Task prompt ->
Retype the rows starting at the line that contains "The width and height of the screenshot is (445, 265)." and ending at the end of the rows.

Extracted data ->
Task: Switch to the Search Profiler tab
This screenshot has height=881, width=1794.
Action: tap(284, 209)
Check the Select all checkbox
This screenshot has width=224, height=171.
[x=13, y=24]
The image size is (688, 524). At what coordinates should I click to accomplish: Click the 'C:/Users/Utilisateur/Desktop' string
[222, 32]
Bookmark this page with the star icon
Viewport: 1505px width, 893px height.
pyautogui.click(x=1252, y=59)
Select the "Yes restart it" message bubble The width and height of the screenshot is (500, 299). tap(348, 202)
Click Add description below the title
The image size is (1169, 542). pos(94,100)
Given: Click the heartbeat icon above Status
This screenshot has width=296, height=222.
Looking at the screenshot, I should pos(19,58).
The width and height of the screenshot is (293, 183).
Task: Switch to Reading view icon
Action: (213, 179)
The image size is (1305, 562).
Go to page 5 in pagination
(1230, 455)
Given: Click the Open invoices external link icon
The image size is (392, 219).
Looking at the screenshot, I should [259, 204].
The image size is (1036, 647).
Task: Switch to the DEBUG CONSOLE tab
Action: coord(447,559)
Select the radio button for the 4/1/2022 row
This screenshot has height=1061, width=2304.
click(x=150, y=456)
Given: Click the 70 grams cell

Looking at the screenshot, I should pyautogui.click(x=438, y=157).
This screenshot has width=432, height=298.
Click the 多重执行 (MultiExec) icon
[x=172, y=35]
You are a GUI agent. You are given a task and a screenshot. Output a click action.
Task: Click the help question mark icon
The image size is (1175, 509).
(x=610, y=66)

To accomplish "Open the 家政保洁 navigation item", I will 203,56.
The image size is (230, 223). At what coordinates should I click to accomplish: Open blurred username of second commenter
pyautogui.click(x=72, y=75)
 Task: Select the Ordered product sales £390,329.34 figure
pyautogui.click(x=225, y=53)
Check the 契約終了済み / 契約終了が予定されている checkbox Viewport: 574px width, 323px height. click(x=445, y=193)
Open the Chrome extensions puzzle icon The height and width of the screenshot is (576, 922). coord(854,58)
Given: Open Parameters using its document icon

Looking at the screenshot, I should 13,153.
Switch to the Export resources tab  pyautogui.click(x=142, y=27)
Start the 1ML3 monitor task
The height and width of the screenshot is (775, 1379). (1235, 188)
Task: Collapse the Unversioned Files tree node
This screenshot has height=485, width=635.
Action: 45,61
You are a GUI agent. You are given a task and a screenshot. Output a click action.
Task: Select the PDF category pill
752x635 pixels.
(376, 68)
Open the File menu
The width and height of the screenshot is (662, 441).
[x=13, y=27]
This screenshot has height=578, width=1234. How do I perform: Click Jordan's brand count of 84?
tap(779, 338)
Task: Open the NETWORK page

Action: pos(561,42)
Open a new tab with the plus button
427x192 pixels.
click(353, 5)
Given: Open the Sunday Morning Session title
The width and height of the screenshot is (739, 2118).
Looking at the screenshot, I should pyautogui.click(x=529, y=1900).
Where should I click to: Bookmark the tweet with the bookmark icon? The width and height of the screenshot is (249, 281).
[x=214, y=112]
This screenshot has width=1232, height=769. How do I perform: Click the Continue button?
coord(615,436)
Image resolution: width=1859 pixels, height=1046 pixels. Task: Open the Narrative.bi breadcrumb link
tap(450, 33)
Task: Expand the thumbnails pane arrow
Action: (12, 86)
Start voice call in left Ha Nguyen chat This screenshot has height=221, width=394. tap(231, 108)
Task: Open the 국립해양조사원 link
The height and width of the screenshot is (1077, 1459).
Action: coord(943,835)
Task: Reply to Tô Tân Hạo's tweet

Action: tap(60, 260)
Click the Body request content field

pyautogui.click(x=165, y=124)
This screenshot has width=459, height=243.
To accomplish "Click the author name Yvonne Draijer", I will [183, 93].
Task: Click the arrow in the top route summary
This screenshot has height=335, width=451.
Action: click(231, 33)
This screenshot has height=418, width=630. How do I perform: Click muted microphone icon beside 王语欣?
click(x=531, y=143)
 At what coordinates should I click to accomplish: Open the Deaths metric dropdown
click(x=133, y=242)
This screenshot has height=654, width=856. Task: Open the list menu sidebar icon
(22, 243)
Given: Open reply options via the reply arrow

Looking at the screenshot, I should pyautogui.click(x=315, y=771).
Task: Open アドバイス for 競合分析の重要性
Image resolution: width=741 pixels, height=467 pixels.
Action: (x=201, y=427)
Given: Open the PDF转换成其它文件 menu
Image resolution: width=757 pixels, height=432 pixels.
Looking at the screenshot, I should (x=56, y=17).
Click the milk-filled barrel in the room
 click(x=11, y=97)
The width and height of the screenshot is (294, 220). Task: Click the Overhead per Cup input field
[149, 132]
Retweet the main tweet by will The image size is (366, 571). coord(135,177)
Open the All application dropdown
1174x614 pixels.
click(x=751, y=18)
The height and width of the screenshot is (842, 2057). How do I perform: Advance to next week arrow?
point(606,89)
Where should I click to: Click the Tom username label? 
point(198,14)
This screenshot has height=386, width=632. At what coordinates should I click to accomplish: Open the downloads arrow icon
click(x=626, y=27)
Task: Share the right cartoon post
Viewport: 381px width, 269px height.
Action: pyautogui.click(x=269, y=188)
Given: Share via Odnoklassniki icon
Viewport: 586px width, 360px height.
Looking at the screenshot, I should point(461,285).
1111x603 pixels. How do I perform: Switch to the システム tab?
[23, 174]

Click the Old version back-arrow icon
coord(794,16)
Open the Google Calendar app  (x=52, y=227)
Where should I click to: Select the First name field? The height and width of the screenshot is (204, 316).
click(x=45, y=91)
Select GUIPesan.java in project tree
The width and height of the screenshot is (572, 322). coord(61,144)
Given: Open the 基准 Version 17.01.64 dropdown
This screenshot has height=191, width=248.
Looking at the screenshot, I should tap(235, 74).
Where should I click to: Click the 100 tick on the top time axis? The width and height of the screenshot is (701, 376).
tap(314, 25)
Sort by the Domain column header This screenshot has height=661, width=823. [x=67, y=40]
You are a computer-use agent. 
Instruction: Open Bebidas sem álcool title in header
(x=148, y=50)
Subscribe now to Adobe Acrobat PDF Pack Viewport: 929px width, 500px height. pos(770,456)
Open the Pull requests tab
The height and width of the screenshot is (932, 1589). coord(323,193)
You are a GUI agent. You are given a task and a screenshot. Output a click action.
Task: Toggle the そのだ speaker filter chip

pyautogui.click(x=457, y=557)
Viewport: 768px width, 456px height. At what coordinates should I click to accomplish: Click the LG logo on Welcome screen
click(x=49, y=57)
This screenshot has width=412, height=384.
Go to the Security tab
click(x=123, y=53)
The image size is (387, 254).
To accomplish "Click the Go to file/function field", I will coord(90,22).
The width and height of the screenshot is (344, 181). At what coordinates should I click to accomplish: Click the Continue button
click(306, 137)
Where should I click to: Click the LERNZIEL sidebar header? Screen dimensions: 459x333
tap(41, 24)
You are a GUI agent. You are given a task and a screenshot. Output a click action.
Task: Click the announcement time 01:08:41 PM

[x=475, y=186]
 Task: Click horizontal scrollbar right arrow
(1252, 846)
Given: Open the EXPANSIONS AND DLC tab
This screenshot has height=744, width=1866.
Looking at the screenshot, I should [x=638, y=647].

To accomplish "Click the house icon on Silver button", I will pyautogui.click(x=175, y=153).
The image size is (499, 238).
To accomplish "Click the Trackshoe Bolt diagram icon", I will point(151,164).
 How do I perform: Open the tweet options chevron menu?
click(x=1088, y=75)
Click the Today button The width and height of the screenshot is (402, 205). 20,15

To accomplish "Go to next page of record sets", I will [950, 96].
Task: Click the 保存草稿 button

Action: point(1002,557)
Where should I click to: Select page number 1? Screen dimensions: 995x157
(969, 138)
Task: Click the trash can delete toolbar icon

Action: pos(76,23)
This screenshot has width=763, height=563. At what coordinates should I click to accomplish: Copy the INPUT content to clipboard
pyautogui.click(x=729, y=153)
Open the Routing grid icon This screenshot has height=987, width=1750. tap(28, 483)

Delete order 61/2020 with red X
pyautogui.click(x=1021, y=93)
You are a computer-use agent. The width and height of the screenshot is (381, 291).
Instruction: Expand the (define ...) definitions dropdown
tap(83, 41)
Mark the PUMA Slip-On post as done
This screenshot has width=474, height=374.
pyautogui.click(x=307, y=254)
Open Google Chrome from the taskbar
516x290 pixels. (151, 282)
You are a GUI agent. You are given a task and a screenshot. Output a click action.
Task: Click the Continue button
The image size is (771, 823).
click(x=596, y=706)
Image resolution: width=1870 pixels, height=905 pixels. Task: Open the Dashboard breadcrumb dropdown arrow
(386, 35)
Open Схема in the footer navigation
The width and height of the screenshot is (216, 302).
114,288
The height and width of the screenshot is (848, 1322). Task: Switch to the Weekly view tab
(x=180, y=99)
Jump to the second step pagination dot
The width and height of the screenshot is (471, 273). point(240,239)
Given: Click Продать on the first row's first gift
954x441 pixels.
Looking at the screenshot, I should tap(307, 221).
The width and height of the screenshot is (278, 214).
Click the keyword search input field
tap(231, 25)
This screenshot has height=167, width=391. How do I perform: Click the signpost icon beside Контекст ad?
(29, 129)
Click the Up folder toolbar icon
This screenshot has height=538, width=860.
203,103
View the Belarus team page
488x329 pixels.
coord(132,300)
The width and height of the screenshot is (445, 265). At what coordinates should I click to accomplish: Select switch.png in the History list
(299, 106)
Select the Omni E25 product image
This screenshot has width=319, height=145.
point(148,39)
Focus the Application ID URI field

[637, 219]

Exercise response ->
The width and height of the screenshot is (445, 265). At what coordinates should I click to accomplish: Select switch.png in the History list
(299, 106)
Select the Omni E25 product image
This screenshot has width=319, height=145.
point(148,39)
Focus the Application ID URI field

[637, 219]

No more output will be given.